A nous de nous consumer aujourd’hui…

Ni rameau d’olivier, ni camp David, ni révolution du Jasmin… Mais la force de mourir des Mohammed Bouazizi et Mohsen Bouterfif contre la force sauvage de réprimer et la brutalité meurtrière de tuer.

Ni Jasmin, ni rose, ni cèdre, ni tulipes et autres plantacées, mais des hommes qui ont proclamé dans les souffrances les plus atroces ce qui n’a jamais voulu être entendu par tous ces despotes placés, maintenus et entretenus par des gouvernements occidentaux dont le seul souci est de maintenir leurs intérêts et leur vision du monde dans ces régions martyrisées.

Ces hommes l’ont dit de leur vie. Ils se sont consumés après qu’on ait consumé, détruit, annihilé en eux, tout espoir dans toute autre voie de recours.Ils se sont consumés parce qu’on a consumé en eux tout projet d’avenir.

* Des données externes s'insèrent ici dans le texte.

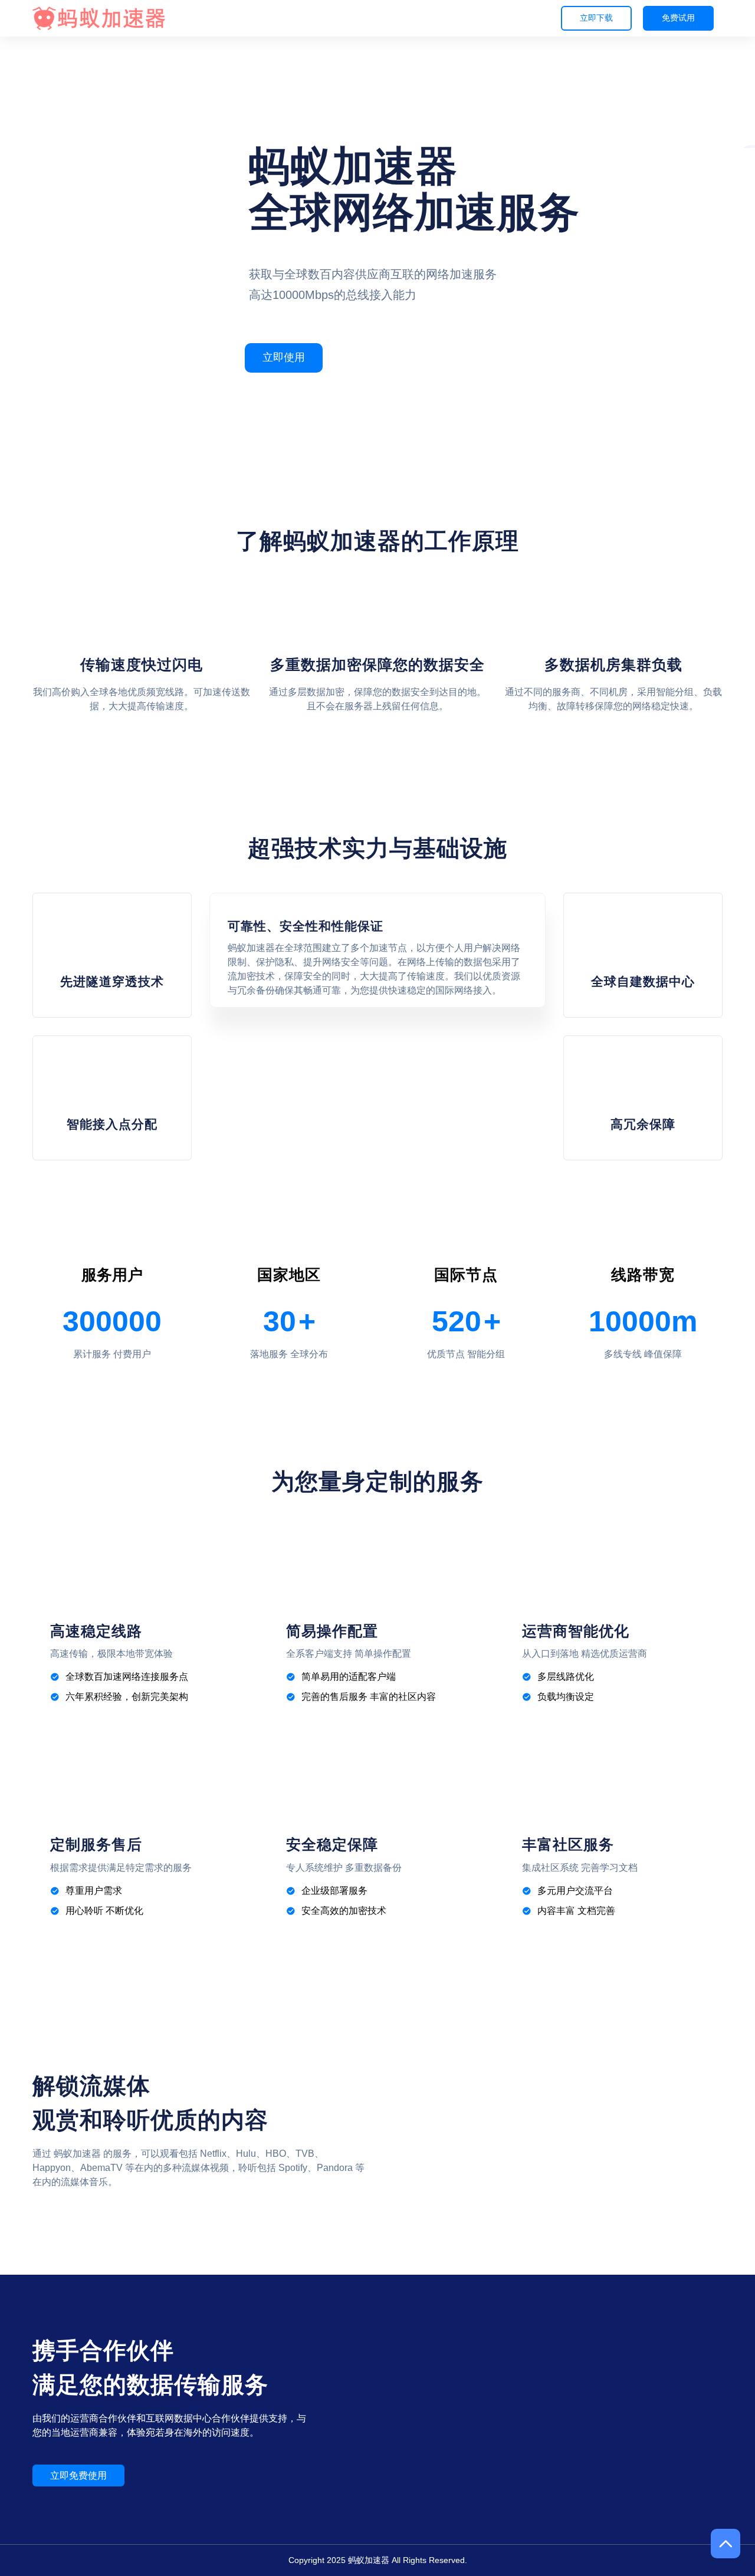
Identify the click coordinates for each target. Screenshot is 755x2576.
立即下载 (596, 17)
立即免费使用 (78, 2475)
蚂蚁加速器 (368, 2560)
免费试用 (678, 17)
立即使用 (283, 357)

Ils se sont immolés par le feu après qu’on ait banni tout espoir de liberté et de dignité.

Acte de désespoir et de malaise ? Sacrifice ? Vécu social douloureux ? Profonde détresse ? Suicide par le feu ? Ce sont avant tout des flammes, un autodafé qui fait la lumière sur les pyromanes auteurs véritable de cet incendie.

La bataille médiatique qui entre dans le cadre d’une guerre psychologique, commence par l’usage des noms qu’on choisit pour nommer les choses ou les évènements.
L’usurpation d’une révolution commence par la dépossession terminologique que l’impérialisme et la mainmise sioniste se permettent mais qu’on interdit aux peuples opprimés.

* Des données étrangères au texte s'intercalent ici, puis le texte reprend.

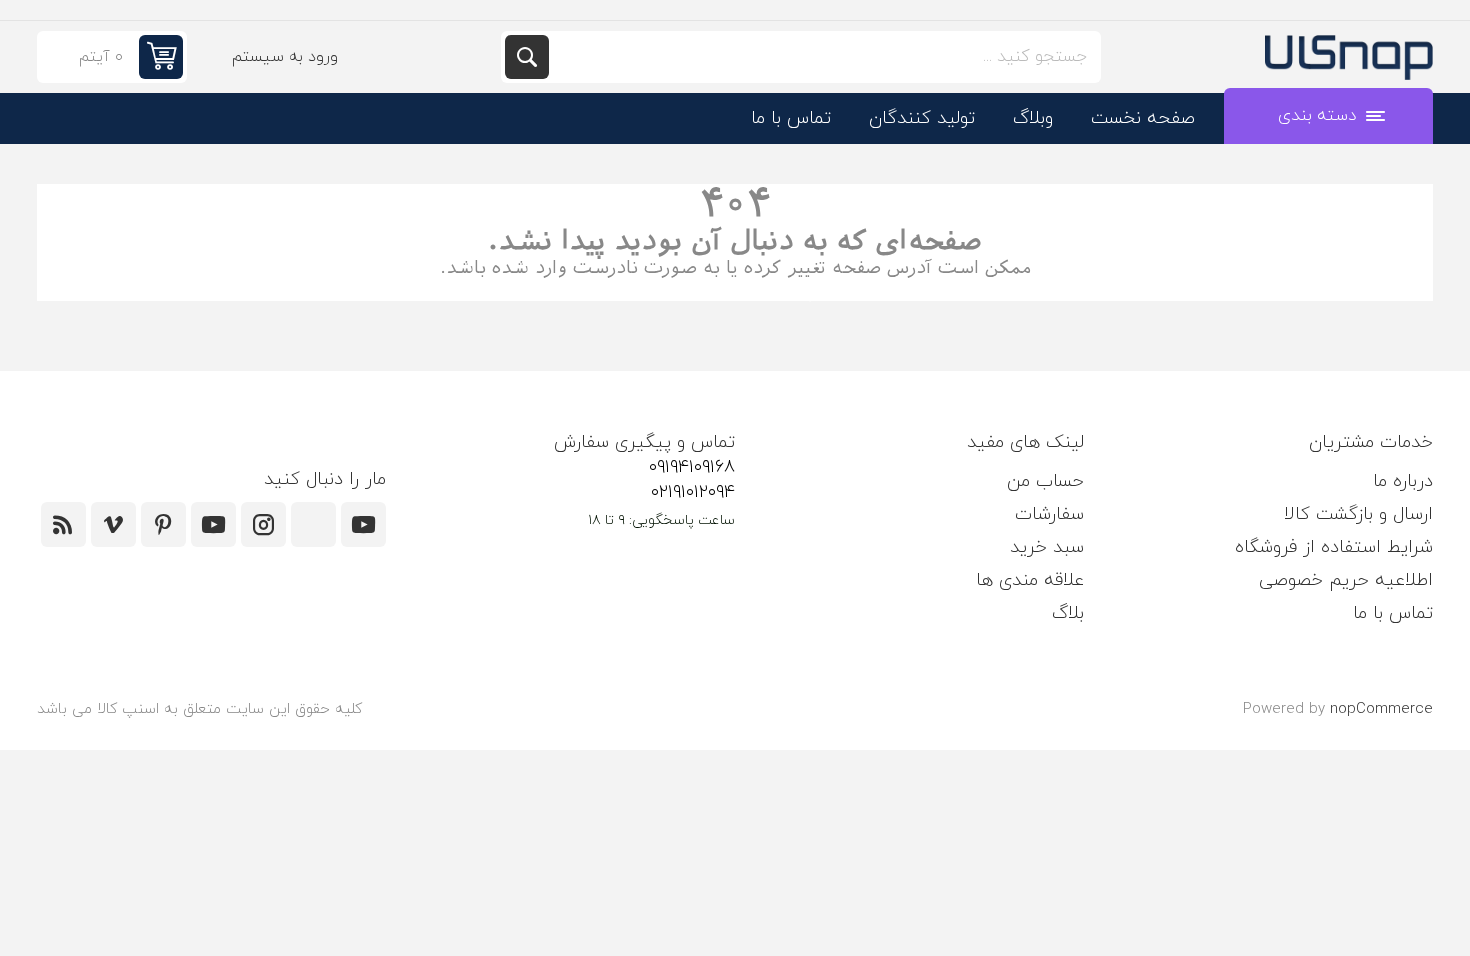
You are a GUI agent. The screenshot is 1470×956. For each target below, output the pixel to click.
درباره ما (1403, 481)
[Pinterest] (163, 524)
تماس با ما (1393, 613)
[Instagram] (263, 524)
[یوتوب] (213, 524)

Souvenons nous des opérations « plombs durcis », « tempêtes du désert », « condor », « justice sans limite » et autres noms de code pour des permissions de tuer au nom d’une « suprématie impérialiste démocratisante ». Les mots et les intentions étaient clairs, crus, nus…

Pourquoi interdire à ces peuples otages d’une prison à ciel ouvert, ce qu’eux ne se refusent pas ?

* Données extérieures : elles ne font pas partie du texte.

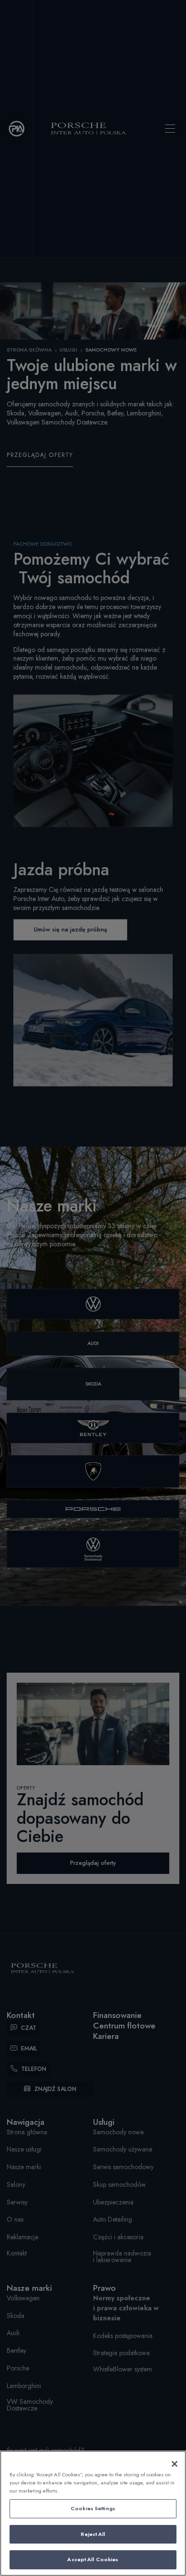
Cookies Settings (93, 2508)
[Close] (174, 2463)
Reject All (93, 2534)
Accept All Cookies (92, 2559)
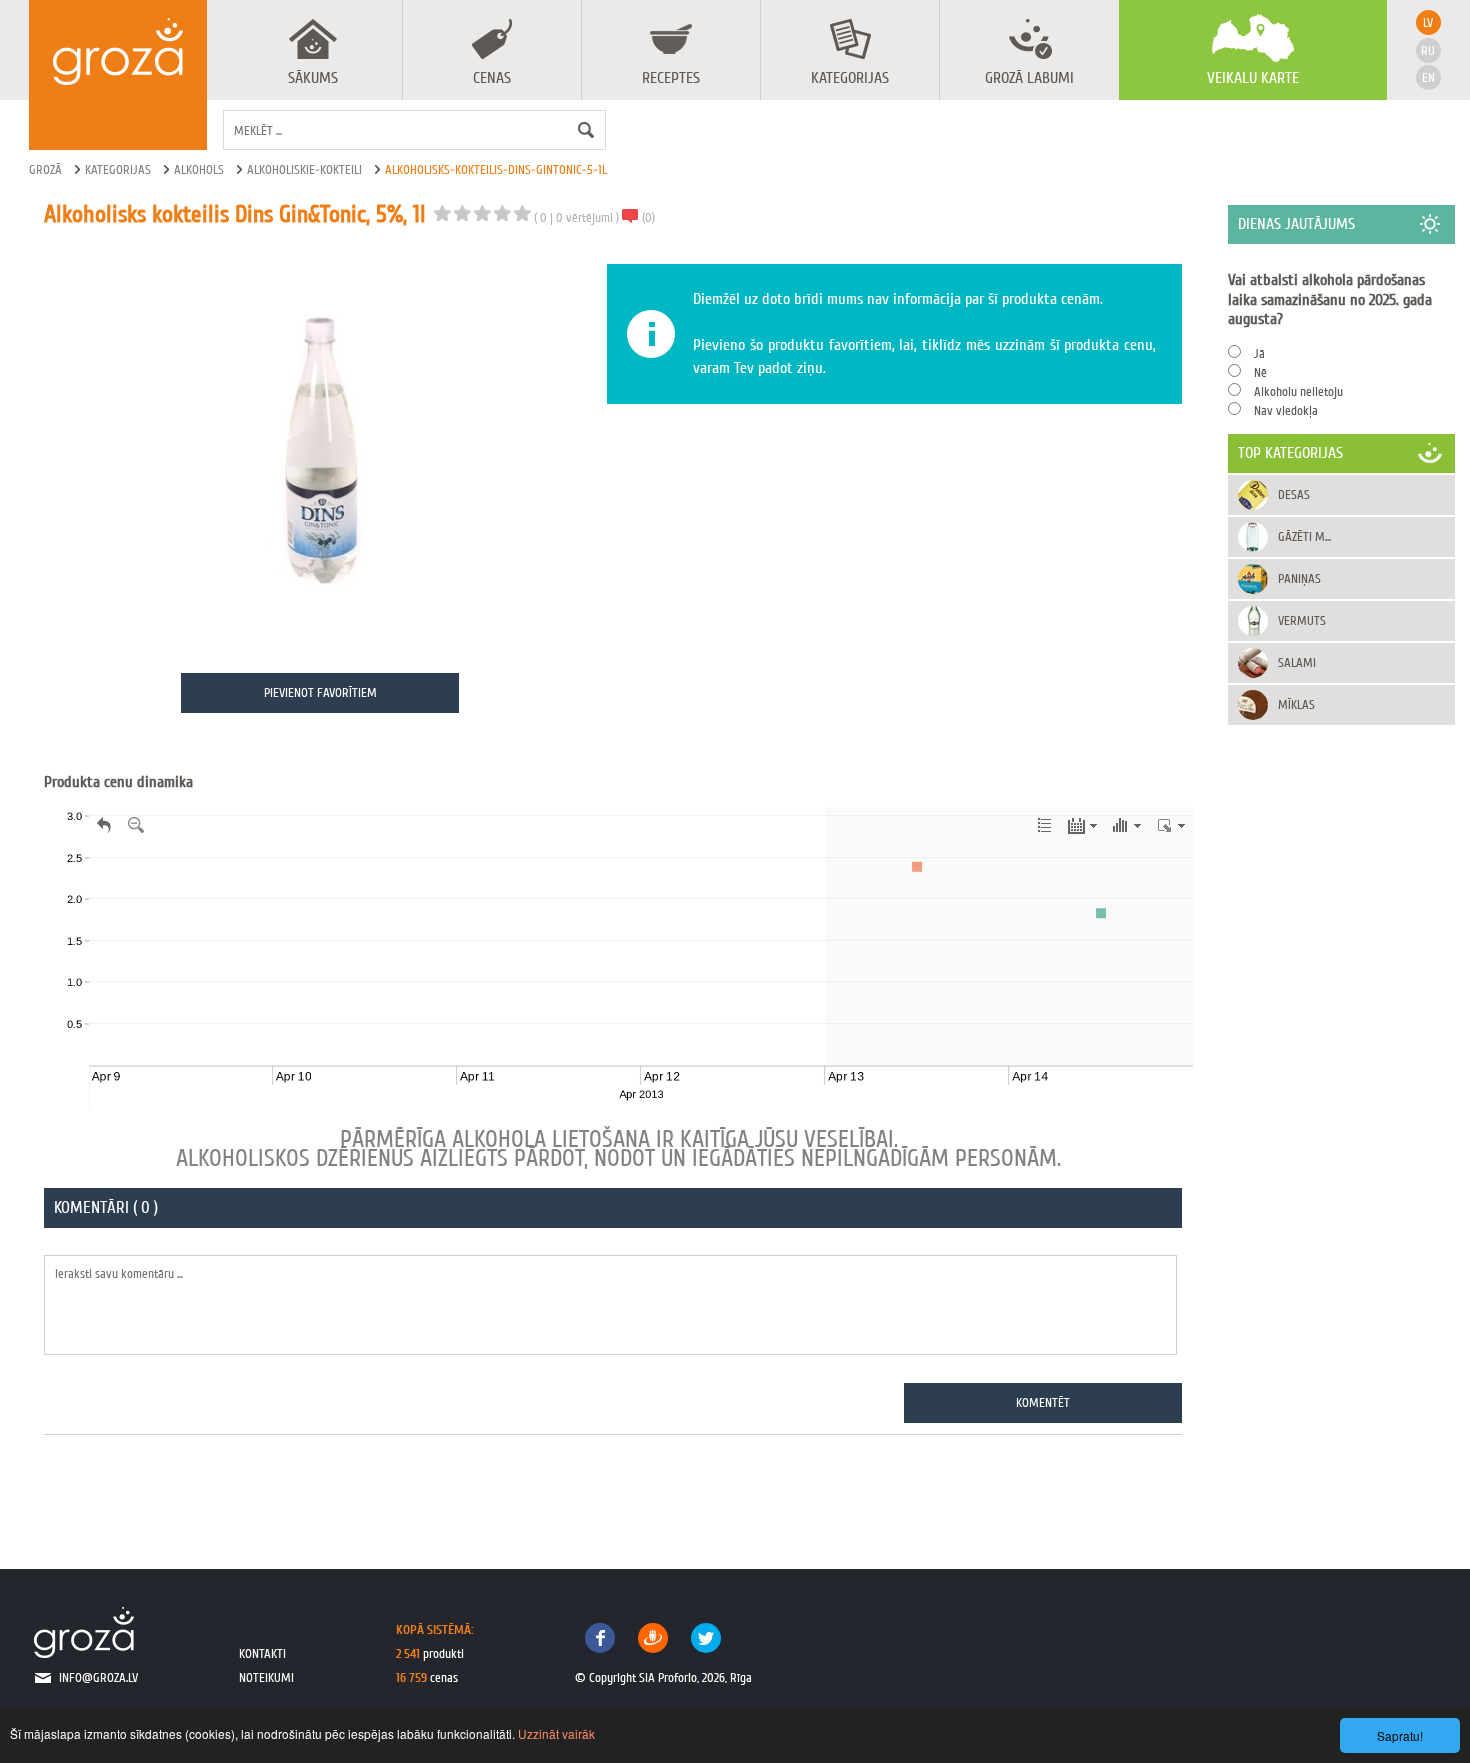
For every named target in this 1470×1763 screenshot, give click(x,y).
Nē (1260, 372)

Au moment des premiers soulèvements populaires en Tunisie, la ministre des affaires étrangères propose à Ben Ali « le savoir-faire, reconnu dans le monde entier, des forces de sécurité française ».
La France prête à envoyer des forces militaires pour aider Ben Ali à rétablir la sécurité . Poutine et Ben Ali décorés de la légion d’honneur. Des places Ben Gourion et théodore hertzl . Des kissingers et des Pérès, prix nobels de la paix …
Quelle décoration? Quelle sécurité? Quelle paix ? Celle des gangs organisés des réseaux maffieux de la CC (corruption/clientélisme) contre un peuple qui demande sa souveraineté et l’élaboration d’un vrai projet national dont ils veulent être les principaux acteurs et les principaux bénéficiaires ?

Tout aussi surprenant, les moyens « républicains » employés par ce « président » élu successivement à 99,27 % puis à 99,91 % des voix , moyens qui ont entraîné, répression arrestations, violences meurtrières et dispersions musclées.
Des réformes qui n’ont d’autre but que d’accroître les pouvoirs du président, de repousser l’âge limite des candidats, de supprimer la limite de trois mandats en bénéficiant d’une immunité judiciaire à vie.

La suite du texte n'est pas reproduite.